### TASK GOAL
Which of the lines below contain the string "Click"? Copy each one.

Stored data entries
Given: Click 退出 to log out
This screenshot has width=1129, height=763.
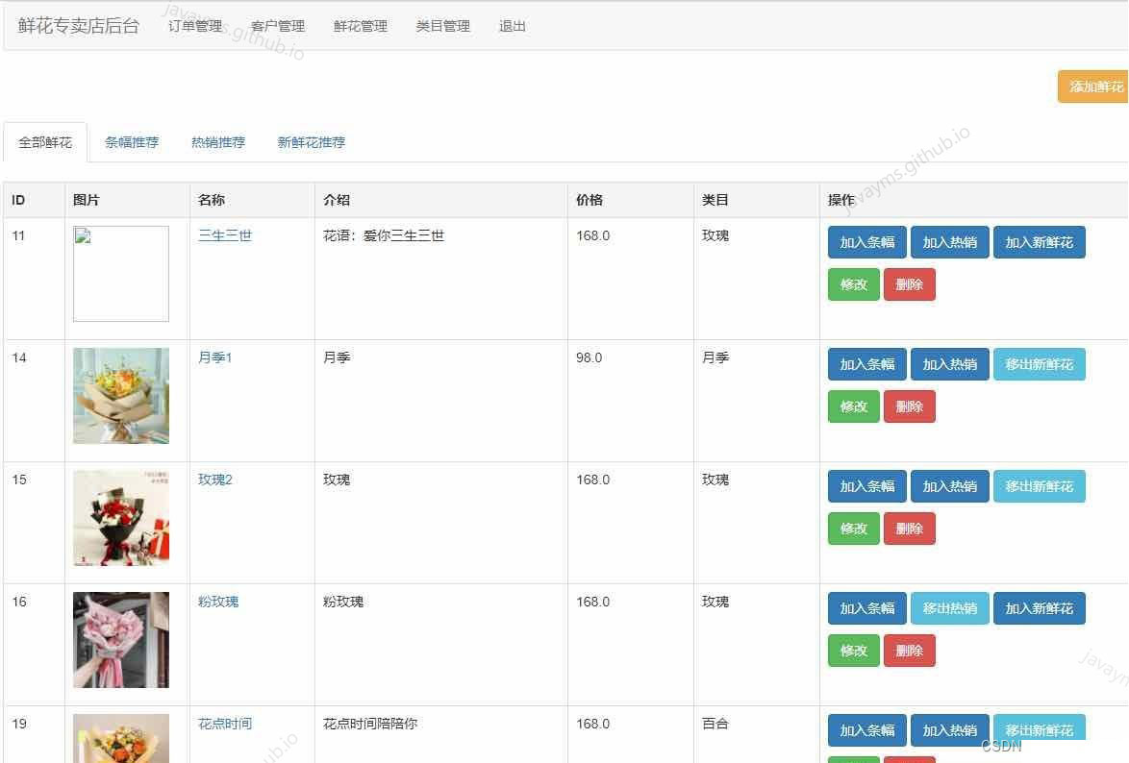Looking at the screenshot, I should [511, 26].
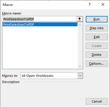Screen dimensions: 110x107
Task: Delete the selected macro
Action: coord(97,55)
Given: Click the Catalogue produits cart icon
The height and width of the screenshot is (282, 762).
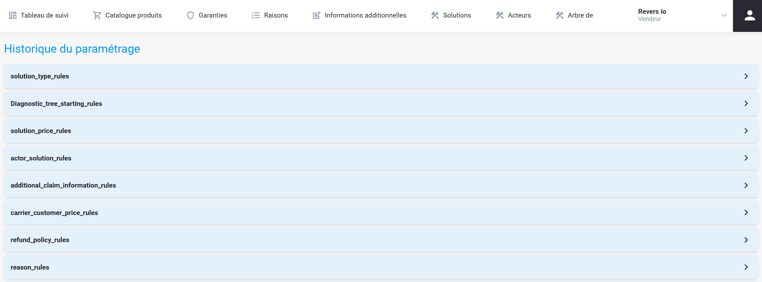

### EXERCISE SOLUTION
Given: Click 退出 to log out
Given: Click the Catalogue produits cart icon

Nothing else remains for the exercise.